▸ **Text block**
^^^^^^^^

So, I've been tossing this around for 2 years now. Do I purcha$e a super fat tire snow bike? Do I really need 'another bike?' I have a Trek Hard Tail dedicated to winter riding. It has 'monster' 2.3 studded knobbies that stay on the bike year round. I can ride across any ice, ice that you couldn't walk on safely. However I can't ride in deeper snow, I can't get enough traction. This year when I raced in "Triple D" and me and all the other mountain bikers pushed our bikes through 12" of snows for miles and miles until exhaustion took us out one by one, while the true snow bikes rode by us, made it to the turn around point and rode past us pushers again.
First I looked at the Surly Pugsley, a steel bike, then Salsa came out with the MukLuk, a aluminium snow cruiser. Surly and Salsa are owned by the same parent company.
Lance Andre race director of Colesburg 40 and Triple D every year, and one of the better snow riders in the country has tried to convince me to bike the "FatBike" made by Speedway, a bike shop in Alaska. He rides the TI version of the FB and now they make an aluminium version.
I started inquiring about these three versions, and the first thing I found out the tires, that make these bikes the snow bikes that they are, were on all back order.
This concerned me with only one company making these tires.

^^^^^^^^

▸ **Dataset section**
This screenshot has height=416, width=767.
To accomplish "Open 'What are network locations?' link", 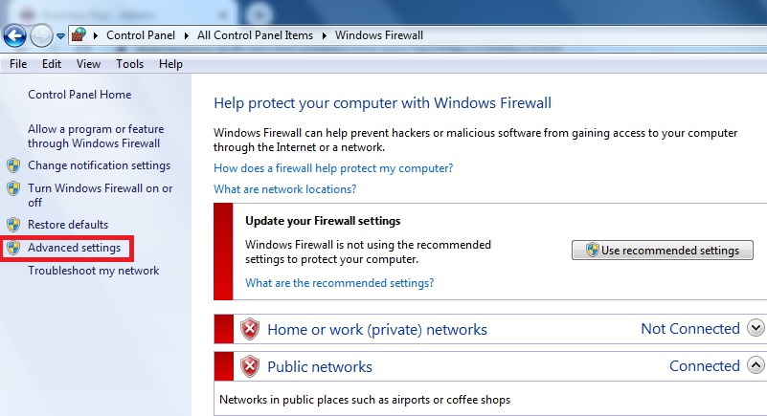I will click(284, 189).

^^^^^^^^

▸ **Exercise requirements**
A - In the snow bike passage, how deep was the snow that the mountain bikers pushed their bikes through during the Triple D race?
B - Extend the snow bike passage, picking up right after its final sentence.

▸ **Answers in order**
A - 12 inches.

B -
So my first quest was to see if I could find someone with these tires in stock. Well I found them, after searching for 2 days on the Internet. The Larry Tire is designed for the front and the Endomorph is designed for the rear. Here they are sitting in my dining room. Well I guess if I bought the tires means I gotta now buy the bike.
After dealing with my local bike shop for a week and what he could do for me, it ended up the best route would be for me to deal directly with Greg at Speedway and have him build me my dream snow machine.
We talked on and off over the phone the last couple of days, hashing over the build and what parts, he would build the frame, supply some parts and I would chose later the rest of the components and so on. Greg is a friendly fantastic bike enthusiast to work with, and knows what he is talking about. If you want to go snow riding give Greg a call 907-222-1967
So to make this long lingering digressing monologue come to and end. Greg is building me my FatBike.
So this 57 years old still refusing to grow up, wanting to ride more then I do now, refusing to stop the madness is now going to ride blizzards and enjoy, yahoooooooo.
And here she is, drool!!!!
Oh if your a bicyclist and you ever read in the obituaries I have flopped over and croaked, a.k.a. kicked the bucket. Come to Dubuque to my auction, my bike stuff is growing to humongous proportions.
Rain or shine, I'm ready to ride the weekend away.
Thanks for stopping
Dave
7 comments:
Damn! I need that bike. You're evil for showing a pic of it. How could you temp all of us addicts with that?
Tom, do it, do it, do it. Did you ever buy a bike you regretted. :-)
Have you read Bruce's Blog mate? He's a Pugsley addict in Scotland.
Great Vids too btw.
http://coastkid.blogspot.com
Let me see, what in the world would I do with that, Sand maybe? I wish I hadn't said that, now we'll probably have record Snowfall this year.
Dude - for the riding you do - that snow bike will be worth every cent.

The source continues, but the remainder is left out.